うちの犬が若い頃は元気の塊だった。散歩の時にはリードをグイグイ引っ張り、よその犬には喧嘩腰になり、それはいけないとしつけを開始してからは多少落ち着き、ドッグランにも連れていけるようになった。
特に好きだったのは投げたフリスビーを取って帰って来る遊び。フリスビーを空中でキャッチする姿はとても躍動的で、脳裏には活きの良いカツオが一本釣りされるイメージが思い浮かんでいたけれど本人は知る由もなく、ぶんぶんとしっぽを振ってはもう一回投げて、とキラキラした目でねだっていた。一本釣りは毎回大漁だった。
年老いてからは足腰が立たなくなり、大好きなフリスビー遊びもできなくなった。夜鳴きや徘徊などの痴呆症状の介護を経て、ある朝にふつりと糸が切れるように亡くなった。

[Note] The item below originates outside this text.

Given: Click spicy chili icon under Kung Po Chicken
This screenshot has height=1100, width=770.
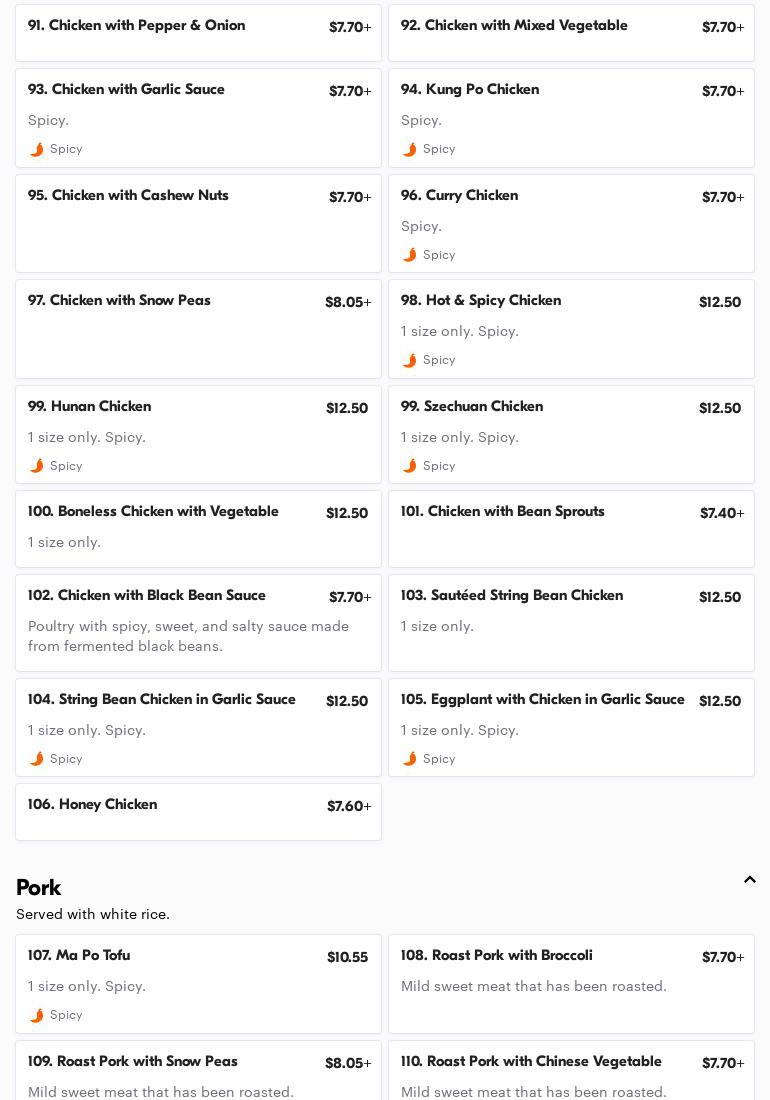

懸命な最期だった。
荼毘に付した日の夜の夢に、犬は若かりし頃の姿でフリスビーを咥えて現れた。あたりは芝生の広がるドッグランで、周りには見知った犬たちもいる。随分と長い間投げていなかったフリスビーは緩い放物線を描いて遠くへと飛んでいき、その一点を目指して全速力で駆けていった犬は今までで一番高く、踊るように跳んでフリスビーを見事にキャッチした。
ぶんぶんとしっぽを振った犬はもう戻っては来ない。それがわかっていたので私は力の限りに手を振った。見知った犬たちとともに遠くへ行く犬に向かっていつまでも手を振り続けていた。